Jamal Khashoggi, a Saudi columnist whose views are aired in the Western media, is a Khalifa supporter.

"I know Jamal very well and there is no way I believe he is involved [with Al Qaeda]," says Mr. Khashoggi.

Khalifa says he was horrified by the Sept. 11 attacks. "I am against Al Qaeda's activities and condemn it all," he says, adding that he is ready to offer insight into the way Islamic charities operate and the roots of Al Qaeda.

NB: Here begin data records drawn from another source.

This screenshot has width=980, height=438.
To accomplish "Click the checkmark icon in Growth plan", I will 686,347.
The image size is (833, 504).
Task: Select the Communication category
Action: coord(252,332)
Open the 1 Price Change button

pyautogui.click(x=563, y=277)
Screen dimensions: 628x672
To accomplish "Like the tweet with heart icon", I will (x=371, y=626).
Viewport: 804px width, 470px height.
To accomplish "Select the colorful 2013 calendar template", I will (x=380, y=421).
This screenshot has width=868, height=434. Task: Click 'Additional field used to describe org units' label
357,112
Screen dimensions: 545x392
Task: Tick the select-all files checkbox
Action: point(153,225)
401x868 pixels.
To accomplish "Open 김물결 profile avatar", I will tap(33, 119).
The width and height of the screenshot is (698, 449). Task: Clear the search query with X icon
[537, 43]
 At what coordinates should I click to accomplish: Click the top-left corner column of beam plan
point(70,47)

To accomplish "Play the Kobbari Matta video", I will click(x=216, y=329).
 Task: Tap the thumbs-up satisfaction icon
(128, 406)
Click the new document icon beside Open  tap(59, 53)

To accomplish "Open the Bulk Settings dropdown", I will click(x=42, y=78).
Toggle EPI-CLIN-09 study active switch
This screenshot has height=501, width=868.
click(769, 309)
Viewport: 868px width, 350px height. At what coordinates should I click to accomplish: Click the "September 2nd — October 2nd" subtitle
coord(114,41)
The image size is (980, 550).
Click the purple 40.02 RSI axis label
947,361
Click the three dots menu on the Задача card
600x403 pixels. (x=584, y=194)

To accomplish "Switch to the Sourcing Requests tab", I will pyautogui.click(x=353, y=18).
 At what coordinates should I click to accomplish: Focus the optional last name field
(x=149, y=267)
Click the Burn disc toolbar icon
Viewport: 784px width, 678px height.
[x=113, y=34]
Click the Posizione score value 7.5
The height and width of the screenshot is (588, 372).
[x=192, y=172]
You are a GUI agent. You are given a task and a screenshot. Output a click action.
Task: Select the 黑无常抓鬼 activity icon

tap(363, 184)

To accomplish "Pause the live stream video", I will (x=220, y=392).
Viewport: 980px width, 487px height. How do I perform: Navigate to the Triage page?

Khalifa says the charities are being unfairly targeted as funders of terror. "Maybe some people misuse funds in this way," he says. "I don't think so, because it's our obligation to meet our own financial needs [for jihad]."

The flipside, he says, is the potential threat from closing them down: "Those organizations are giving food and jobs to the needy. When you take the food from their mouth, they will ask, 'Who stopped this organization?' They will be told: America. No American will move safely after that."